Не могу не записать одного курьезного факта из деятельности этого опереточного властелина. В Ялте было прачечное заведение, хозяином которого был какой-то еврей. Он соблазнил одну из молодых прачек, которая затем разрешилась от бремени. Она подала на него в суд, требуя алименты, но доказать, что он отец ее ребенка, не могла. Тогда кто-то надоумил ее подать прошение Думбадзе, который тотчас же учинил Соломонов суд. Вызвал еврея, приказал ему уплатить тысячу рублей штрафа и, получив деньги, выслал его из Ялты. Затем вызвал прачку и сказал ей:

— Вот тебе тысяча рублей в пособие на ребенка от жида, тебя соблазнившего. А за то, что ты путалась с жидом, — вон из Ялты!

Феодосийский «халиф на час», полковник Давыдов, творил еще больше чепухи. В отличие от Думбадзе, он никого не высылал из Феодосии, а за малейшее нарушение его обязательных постановлений — сажал в тюрьму. Феодосийская тюрьма была переполнена мирными жителями, вольно или невольно нарушившими его распоряжения. А распоряжения были одно нелепее другого. Так, например, опасаясь покушений на свою особу, он издал обязательное постановление о том, что всякий житель Феодосии, когда он, Давыдов, проезжал по улице, должен был останавливаться и поднимать руки вверх. Женщины с зонтиками, корзинами или покупками из магазинов должны были при встречах с Давыдовым класть эти предметы в грязь и стоять с поднятыми руками. Рассеянные и невнимательные люди попадали в тюрьму… Существовало обязательное постановление, нормировавшее число знакомых, которых можно было одновременно у себя принимать. За случайное превышение этой нормы хозяин отправлялся на несколько дней в тюрьму. Озлившись на нашу газету, Давыдов распорядился сажать в тюрьму всякого, кого полиция застанет с номером «Жизни Крыма» в руках, и т. д. Я теперь уже забыл бесконечное множество смешных анекдотов об этом армейском полковнике, совершенно потерявшем голову от внезапно врученной ему власти, но жить под этой властью несчастным феодосийцам было невесело. А в Симферополе в это время мы пользовались свободой, какой не знали ни раньше, ни позже. Начали готовиться к выборам в Первую Государственную Думу.

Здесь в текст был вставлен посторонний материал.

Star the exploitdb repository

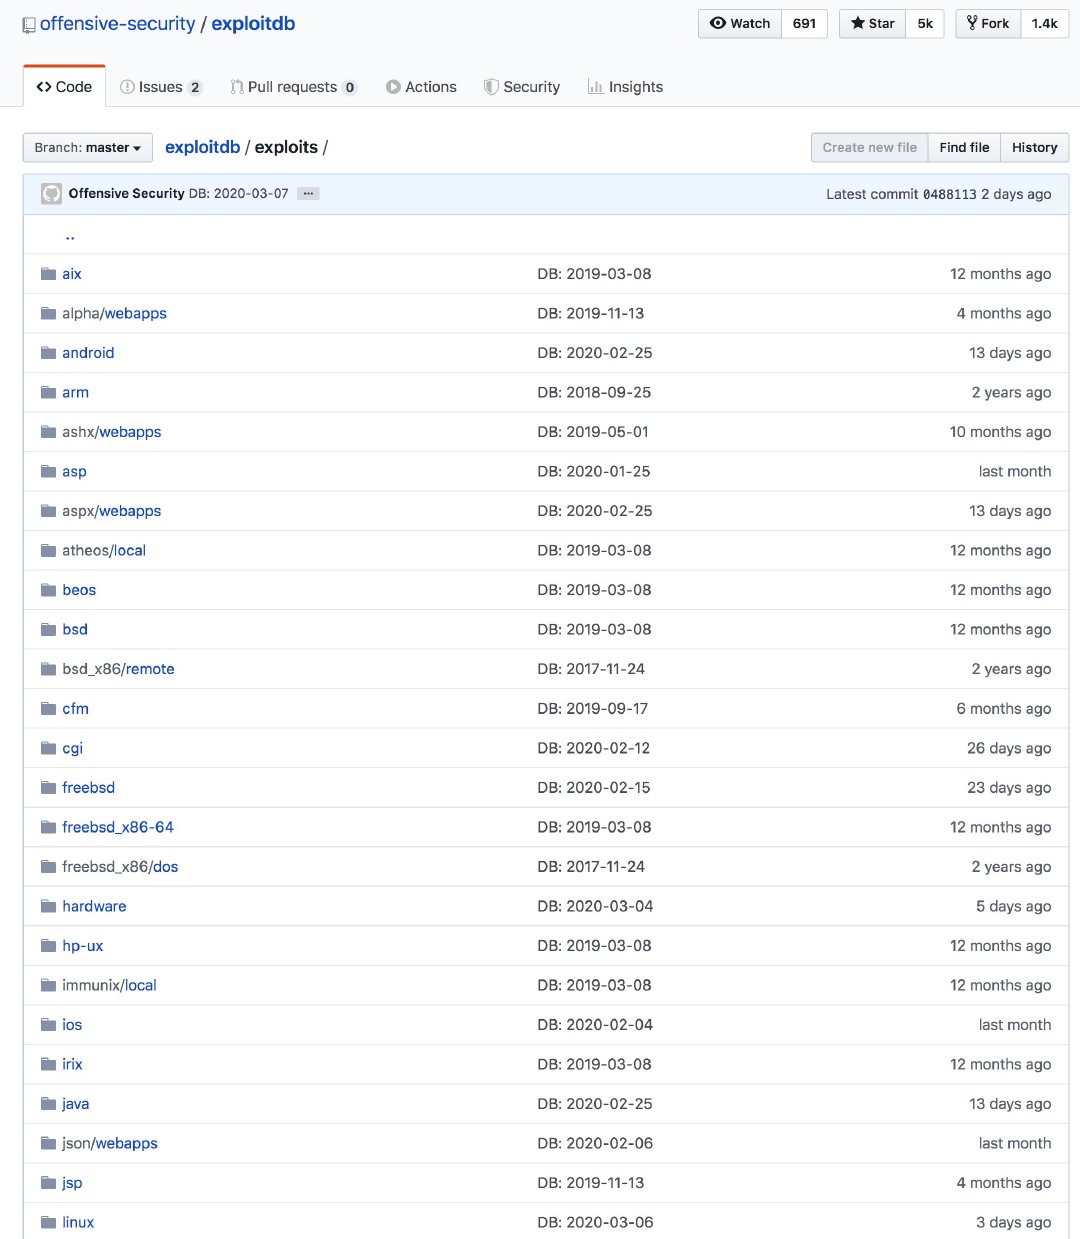pos(873,24)
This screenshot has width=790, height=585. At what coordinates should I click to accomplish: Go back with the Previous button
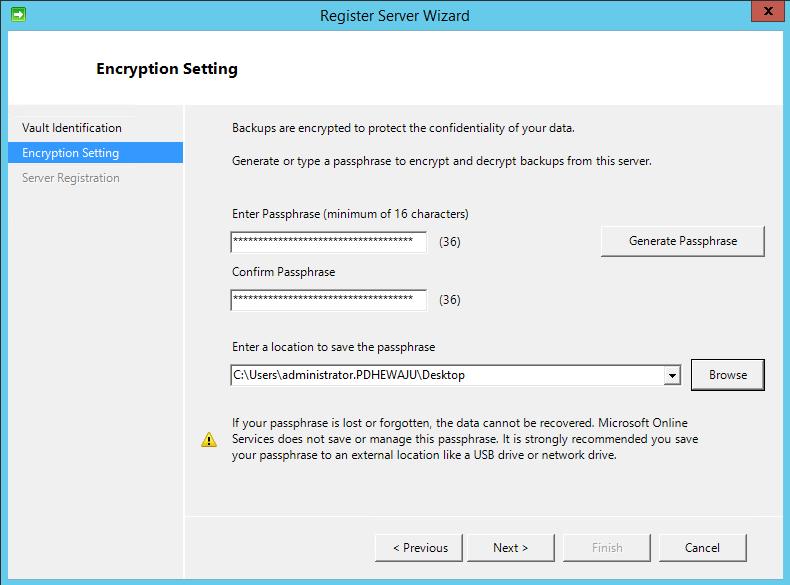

Предварительно нужно было организовать местные отделы партии Народной Свободы. Во всех городах Таврической губернии, в одних — открыто и свободно, в других — конспиративно, образовались местные комитеты, а затем в Симферополе был созван губернский съезд, который выбрал губернский комитет под моим председательством. В партию мы принимали всех желающих, а потому первое партийное собрание в Симферополе было многолюдным. Я ознакомил присутствующих с программой новой партии и предложил ее обсудить для внесения на будущем всероссийском съезде предложений о тех или иных изменениях.

Собрание проходило довольно серо и скучно, пока его не оживил только что вступивший в партию член губернского правления Н. Н. Чихачев. Человек умный, образованный и способный, он был правой рукой всех сменявшихся губернаторов и таким образом в течение нескольких лет почти управлял Таврической губернией. Умел со всеми ладить, но, само собой разумеется, имел репутацию вполне благонамеренного чиновника. И вдруг метаморфоза: Н.Н. записался в партию Народной Свободы, а придя к нам на собрание, стал высказывать уже совсем радикальные мысли, настаивая даже на национализации земли. Речь Н. Н. Чихачева на собрании нашей партии в маленьком Симферополе произвела сенсацию. Вероятно, не очень одобрил ее и губернатор. По этой или другой причине, Чихачев стал хлопотать о переводе на службу в другую губернию, конечно — с повышением, и уехал в Петербург искать протекции у своего бывшего начальника В. Ф. Трепова, имевшего большие связи. По этому поводу в Симферополе передавалась такая сплетня: до сведения Трепова дошли, конечно, слухи о внезапной «левизне» его бывшего подчиненного, и между ними произошел будто бы такой разговор:

— Как же вы хотите, Н.Н., чтобы я хлопотал за чиновника, который принадлежит к революционной партии, да еще публично произносит революционные речи? — решительно заявил Трепов.

— А вам известно, ваше превосходительство, с какими намерениями я записался в эту партию?

Трепов понял намек, и вскоре Чихачев получил место киевского вице-губернатора.

К этому времени правительство укрепилось и решительно приняло реакционный курс. Чихачев, делая карьеру, плыл по течению. Но его тянуло к большой политической карьере, которую он так неудачно начал в Симферополе в 1906 году. В 1912 году он был выбран правыми депутатом от Киевской губернии и в Государственной Думе вошел в партию националистов. Увы, и на этот раз он ошибся в расчетах… Я слыхал, что, вернувшись в Киев в 1917 году, он был убит большевиками.